**PROBLEM TO SOLVE**
Reproduce the entire listing below exactly.

DATA LISTING section start

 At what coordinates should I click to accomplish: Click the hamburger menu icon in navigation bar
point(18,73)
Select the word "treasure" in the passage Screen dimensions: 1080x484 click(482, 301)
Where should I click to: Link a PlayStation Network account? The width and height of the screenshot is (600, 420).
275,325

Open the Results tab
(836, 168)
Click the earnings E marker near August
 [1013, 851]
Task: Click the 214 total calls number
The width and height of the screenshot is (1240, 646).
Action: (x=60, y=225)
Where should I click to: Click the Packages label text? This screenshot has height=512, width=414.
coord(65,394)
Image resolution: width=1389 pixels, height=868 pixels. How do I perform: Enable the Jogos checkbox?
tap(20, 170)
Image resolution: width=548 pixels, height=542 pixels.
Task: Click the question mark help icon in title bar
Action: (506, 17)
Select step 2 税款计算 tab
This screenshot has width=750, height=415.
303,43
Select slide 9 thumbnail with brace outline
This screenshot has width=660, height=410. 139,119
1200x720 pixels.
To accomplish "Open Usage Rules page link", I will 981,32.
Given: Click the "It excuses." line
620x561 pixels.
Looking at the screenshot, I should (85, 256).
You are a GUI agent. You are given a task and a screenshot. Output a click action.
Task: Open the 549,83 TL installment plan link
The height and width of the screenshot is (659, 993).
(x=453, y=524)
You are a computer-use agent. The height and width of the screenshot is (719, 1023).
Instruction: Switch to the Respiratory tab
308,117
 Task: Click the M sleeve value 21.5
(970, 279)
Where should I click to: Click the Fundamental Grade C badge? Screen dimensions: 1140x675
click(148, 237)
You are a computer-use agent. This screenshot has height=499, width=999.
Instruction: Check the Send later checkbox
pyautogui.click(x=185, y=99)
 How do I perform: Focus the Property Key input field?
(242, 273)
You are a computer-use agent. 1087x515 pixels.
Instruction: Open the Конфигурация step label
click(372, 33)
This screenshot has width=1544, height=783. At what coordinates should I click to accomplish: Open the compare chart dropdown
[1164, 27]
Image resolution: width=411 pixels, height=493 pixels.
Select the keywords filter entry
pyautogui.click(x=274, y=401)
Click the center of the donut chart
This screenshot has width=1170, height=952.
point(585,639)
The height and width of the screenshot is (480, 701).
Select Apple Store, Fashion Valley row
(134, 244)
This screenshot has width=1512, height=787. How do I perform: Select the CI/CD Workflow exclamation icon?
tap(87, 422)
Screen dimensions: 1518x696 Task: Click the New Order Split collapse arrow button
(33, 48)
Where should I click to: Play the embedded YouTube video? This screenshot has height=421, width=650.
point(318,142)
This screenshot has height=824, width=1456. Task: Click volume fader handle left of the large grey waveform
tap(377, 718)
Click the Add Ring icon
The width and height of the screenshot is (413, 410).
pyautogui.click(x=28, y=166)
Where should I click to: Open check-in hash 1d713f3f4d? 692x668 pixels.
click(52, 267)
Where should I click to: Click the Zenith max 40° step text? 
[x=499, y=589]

DATA LISTING section end

**RESPONSE TO THIS EXERCISE**
 At what coordinates should I click to accomplish: Click the hamburger menu icon in navigation bar
point(18,73)
Select the word "treasure" in the passage Screen dimensions: 1080x484 click(482, 301)
Where should I click to: Link a PlayStation Network account? The width and height of the screenshot is (600, 420).
275,325

Open the Results tab
(836, 168)
Click the earnings E marker near August
 [1013, 851]
Task: Click the 214 total calls number
The width and height of the screenshot is (1240, 646).
Action: (x=60, y=225)
Where should I click to: Click the Packages label text? This screenshot has height=512, width=414.
coord(65,394)
Image resolution: width=1389 pixels, height=868 pixels. How do I perform: Enable the Jogos checkbox?
tap(20, 170)
Image resolution: width=548 pixels, height=542 pixels.
Task: Click the question mark help icon in title bar
Action: (506, 17)
Select step 2 税款计算 tab
This screenshot has width=750, height=415.
303,43
Select slide 9 thumbnail with brace outline
This screenshot has width=660, height=410. 139,119
1200x720 pixels.
To accomplish "Open Usage Rules page link", I will 981,32.
Given: Click the "It excuses." line
620x561 pixels.
Looking at the screenshot, I should (85, 256).
You are a GUI agent. You are given a task and a screenshot. Output a click action.
Task: Open the 549,83 TL installment plan link
The height and width of the screenshot is (659, 993).
(x=453, y=524)
You are a computer-use agent. The height and width of the screenshot is (719, 1023).
Instruction: Switch to the Respiratory tab
308,117
 Task: Click the M sleeve value 21.5
(970, 279)
Where should I click to: Click the Fundamental Grade C badge? Screen dimensions: 1140x675
click(148, 237)
You are a computer-use agent. This screenshot has height=499, width=999.
Instruction: Check the Send later checkbox
pyautogui.click(x=185, y=99)
 How do I perform: Focus the Property Key input field?
(242, 273)
You are a computer-use agent. 1087x515 pixels.
Instruction: Open the Конфигурация step label
click(372, 33)
This screenshot has width=1544, height=783. At what coordinates should I click to accomplish: Open the compare chart dropdown
[1164, 27]
Image resolution: width=411 pixels, height=493 pixels.
Select the keywords filter entry
pyautogui.click(x=274, y=401)
Click the center of the donut chart
This screenshot has width=1170, height=952.
point(585,639)
The height and width of the screenshot is (480, 701).
Select Apple Store, Fashion Valley row
(134, 244)
This screenshot has width=1512, height=787. How do I perform: Select the CI/CD Workflow exclamation icon?
tap(87, 422)
Screen dimensions: 1518x696 Task: Click the New Order Split collapse arrow button
(33, 48)
Where should I click to: Play the embedded YouTube video? This screenshot has height=421, width=650.
point(318,142)
This screenshot has height=824, width=1456. Task: Click volume fader handle left of the large grey waveform
tap(377, 718)
Click the Add Ring icon
The width and height of the screenshot is (413, 410).
pyautogui.click(x=28, y=166)
Where should I click to: Open check-in hash 1d713f3f4d? 692x668 pixels.
click(52, 267)
Where should I click to: Click the Zenith max 40° step text? 
[x=499, y=589]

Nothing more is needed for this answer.